# Salt Springs WMA



## Mallardhead12 (Oct 17, 2011)

Anyone ever been out there? Or hunted It? It's out near Wendover I was just looking at Google Earth and had never heard of it before


----------



## Clarq (Jul 21, 2011)

Mallardhead12 said:


> Anyone ever been out there? Or hunted It? It's out near Wendover I was just looking at Google Earth and had never heard of it before


I have never heard of that place referred to as Salt Springs WMA before. Maybe I'm out of the loop, but I think Google Earth may be mistaken. Most people will simply call it Blue Lake WMA.

It's popular with scuba divers since it is a hot spring, and people fish there as well (although I've heard that the fishing has really gone downhill since tilapia were introduced). I talked to a forum member awhile ago who told me that there was a pretty big problem with car break-ins out there. I'm not sure if that's still the case.

I've never personally been there or hunted there, but I know people who have. If you go, pay VERY close attention to the boundaries. If you leave the WMA, you enter a military base that is closed to public access. One person I know had a nasty run-in with some military folks out there due to a mix-up on where the boundaries were.
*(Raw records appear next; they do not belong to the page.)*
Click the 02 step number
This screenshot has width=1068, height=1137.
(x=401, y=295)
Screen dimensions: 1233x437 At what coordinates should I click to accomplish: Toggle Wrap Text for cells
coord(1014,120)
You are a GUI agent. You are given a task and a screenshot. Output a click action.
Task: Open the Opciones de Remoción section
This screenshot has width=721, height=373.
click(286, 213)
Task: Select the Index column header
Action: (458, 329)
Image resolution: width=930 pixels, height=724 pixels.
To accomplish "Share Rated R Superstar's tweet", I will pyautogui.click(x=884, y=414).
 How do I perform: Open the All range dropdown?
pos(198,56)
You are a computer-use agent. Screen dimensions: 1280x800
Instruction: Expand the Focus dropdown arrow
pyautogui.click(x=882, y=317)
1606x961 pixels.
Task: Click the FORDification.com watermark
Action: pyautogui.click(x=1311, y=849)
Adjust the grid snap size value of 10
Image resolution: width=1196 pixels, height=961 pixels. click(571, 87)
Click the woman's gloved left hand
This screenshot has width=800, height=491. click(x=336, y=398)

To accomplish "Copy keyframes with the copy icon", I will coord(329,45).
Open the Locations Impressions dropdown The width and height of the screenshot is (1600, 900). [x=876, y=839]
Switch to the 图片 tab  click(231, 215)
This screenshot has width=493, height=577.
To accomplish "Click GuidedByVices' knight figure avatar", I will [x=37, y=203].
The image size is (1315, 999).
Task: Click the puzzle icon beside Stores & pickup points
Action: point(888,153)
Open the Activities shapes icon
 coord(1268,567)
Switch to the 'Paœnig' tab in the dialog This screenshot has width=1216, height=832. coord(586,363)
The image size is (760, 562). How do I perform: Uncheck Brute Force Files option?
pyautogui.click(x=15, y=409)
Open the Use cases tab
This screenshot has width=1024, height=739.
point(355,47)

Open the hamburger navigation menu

I don't have any current information on how the hunting is. A few of my friends had some very good hunts there back in the 80's and 90's. They didn't do well every time, but they did well enough to make a few return trips out there. I'd like to check it out some time, but the distance and a few other factors have kept me away from it so far.


----------



## JuniorPre 360 (Feb 22, 2012)

Clarq said:


> I have never heard of that place referred to as Salt Springs WMA before. Maybe I'm out of the loop, but I think Google Earth may be mistaken. Most people will simply call it Blue Lake WMA.
> 
> It's popular with scuba divers since it is a hot spring, and people fish there as well (although I've heard that the fishing has really gone downhill since tilapia were introduced). I talked to a forum member awhile ago who told me that there was a pretty big problem with car break-ins out there. I'm not sure if that's still the case.
> 
> ...


Sounds like we've stumbled upon Clarq's honey hole!


----------



## Clarq (Jul 21, 2011)

JuniorPre 360 said:


> Sounds like we've stumbled upon Clarq's honey hole!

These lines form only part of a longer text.